Sunday, January 19, 2003, Chandigarh, India


M A I N   N E W S

Farmers take to horse-breeding
Mini-stud farms dot Malwa region
Chander Parkash
Tribune News Service

Muktsar, January 18
A trend, which is catching up fast in the Malwa region of Punjab, particularly in this district, is that farmers have taken to horse-breeding in a big way to supplement their income after finding it difficult to make both ends meet by earning enough from their farms.

As the horse and mare being bred by the farmers of this region, is finding buyers from Delhi, Mumbai, UP and Rajasthan, more and more farmers are joining this venture by developing horse breeding as a cottage industry in their dwellings and farms.

During a random survey, it was noticed that in almost all the villages, a considerable number of farmers had taken to this profession in the past four to five years to generate the much-needed cash. These farmers had developed mini-stud farms in their dwellings and farms.

For these farmers, the “ghora Mandi” (horse trading bazaar) organised here on the occasion of Maghi Mela and Dasehra, has become an income source for their mini-stud farms. The bazaar is held here on the occasion of Magh Mela since time immemorial. As the demand for horses and mare being bred by farmers of this belt increased among the buyers from other states, the traders started organising bazaar on the occasion of Dasehra also.

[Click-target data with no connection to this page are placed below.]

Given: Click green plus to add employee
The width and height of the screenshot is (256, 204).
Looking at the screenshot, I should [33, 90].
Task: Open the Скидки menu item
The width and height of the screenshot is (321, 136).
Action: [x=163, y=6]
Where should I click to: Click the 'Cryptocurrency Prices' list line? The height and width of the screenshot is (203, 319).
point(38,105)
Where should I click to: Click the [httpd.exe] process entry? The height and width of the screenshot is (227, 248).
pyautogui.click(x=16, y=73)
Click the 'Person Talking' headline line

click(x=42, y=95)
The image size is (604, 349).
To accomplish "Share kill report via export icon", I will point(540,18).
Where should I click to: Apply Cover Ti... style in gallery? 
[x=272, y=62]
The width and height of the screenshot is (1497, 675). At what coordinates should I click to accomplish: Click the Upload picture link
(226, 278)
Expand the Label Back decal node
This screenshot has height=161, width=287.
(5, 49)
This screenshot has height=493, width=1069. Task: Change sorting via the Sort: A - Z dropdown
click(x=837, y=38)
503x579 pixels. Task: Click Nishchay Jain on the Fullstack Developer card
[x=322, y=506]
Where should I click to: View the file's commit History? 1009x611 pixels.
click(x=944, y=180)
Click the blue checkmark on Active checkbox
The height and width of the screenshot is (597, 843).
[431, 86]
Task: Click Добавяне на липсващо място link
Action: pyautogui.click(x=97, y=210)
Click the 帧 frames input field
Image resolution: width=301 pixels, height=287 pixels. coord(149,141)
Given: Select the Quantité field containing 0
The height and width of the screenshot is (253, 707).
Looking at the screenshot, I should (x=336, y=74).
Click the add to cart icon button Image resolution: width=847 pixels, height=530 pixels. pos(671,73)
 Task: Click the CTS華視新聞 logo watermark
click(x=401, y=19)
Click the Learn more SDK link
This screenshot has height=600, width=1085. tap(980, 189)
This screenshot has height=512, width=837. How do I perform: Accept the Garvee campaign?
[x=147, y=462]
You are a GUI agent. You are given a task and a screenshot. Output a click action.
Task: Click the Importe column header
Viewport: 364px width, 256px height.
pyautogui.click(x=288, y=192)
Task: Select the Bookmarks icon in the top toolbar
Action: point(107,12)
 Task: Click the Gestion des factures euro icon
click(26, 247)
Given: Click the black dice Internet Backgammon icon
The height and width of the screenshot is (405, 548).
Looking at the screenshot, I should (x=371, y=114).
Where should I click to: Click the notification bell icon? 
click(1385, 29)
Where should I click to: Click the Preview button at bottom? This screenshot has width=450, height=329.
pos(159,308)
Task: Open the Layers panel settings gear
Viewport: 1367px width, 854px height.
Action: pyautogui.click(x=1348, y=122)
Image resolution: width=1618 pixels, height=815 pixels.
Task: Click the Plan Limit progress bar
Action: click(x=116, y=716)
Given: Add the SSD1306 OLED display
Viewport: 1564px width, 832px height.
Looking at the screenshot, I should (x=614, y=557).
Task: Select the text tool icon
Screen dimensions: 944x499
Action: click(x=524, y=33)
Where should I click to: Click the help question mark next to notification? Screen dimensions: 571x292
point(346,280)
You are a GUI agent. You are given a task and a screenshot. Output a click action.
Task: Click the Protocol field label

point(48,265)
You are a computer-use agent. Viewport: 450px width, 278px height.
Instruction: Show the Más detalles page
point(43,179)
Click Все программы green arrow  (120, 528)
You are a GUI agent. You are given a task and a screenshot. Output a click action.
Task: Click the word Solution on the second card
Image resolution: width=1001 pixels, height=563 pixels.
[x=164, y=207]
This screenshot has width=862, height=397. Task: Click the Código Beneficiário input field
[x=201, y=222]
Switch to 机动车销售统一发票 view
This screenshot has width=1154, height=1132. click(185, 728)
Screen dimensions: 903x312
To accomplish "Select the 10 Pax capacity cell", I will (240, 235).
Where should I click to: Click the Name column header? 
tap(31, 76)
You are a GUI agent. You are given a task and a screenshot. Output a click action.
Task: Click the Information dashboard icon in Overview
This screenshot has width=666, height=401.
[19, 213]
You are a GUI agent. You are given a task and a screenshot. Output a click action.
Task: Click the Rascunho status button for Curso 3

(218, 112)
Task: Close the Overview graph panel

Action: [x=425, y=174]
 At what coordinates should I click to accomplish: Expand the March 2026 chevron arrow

Said Mr Harpal Singh Brar Lakhewali, a farmer and horse-breeder “I used to earn about Rs 2 lakh to Rs 3 lakh in a year from the sale of horses and mare at these bazaars. I have been breeding horses and mare in my dwelling. The diet being given to the horses and mare is being arranged by me from my farm. So I have been incurring little expenditure on the upbringing of horses and mare”.

Most of the farmers, to whom TNS talked to in the bazaar pointed out that if the state government started paying some attention towards the breeding of horses and mare it could be a strong base for diversification in the agriculture and allied activities.

Mr Nahar Singh Brar of Khunan Kalan village pointed out that at present the farmers had been breeding the desi variety known as Nookra of horses and mare. He added that even hybrid variety of horses and mare could be bred in this region if the government provided the requisite support. He added that hybrid variety was a major foreign exchange earner.

During a round of the bazaar, it was found that a spotless white horse fetched between Rs 2 lakh and Rs 4 lakh from buyers belonging to UP while the spotless white mare fetched Rs 2 lakh to Rs 3 lakh.

Mr Jagdeep Singh of Bhamba village pointed out that horses and mare were in great demand as they were considered “good” for occasions like marriage and other social ceremonies. He added that horses and mare purchased from this bazaar by the traders were being used in various Bollywood movies.

Mr Salim, a purchaser from Rae Bareli in UP, said after purchasing horses and mare from this bazaar, he would sell off the same to big businessmen and landlords, who kept them as a hobby and enjoyed horse-riding. He added that he had been earning thousands of rupees in this job.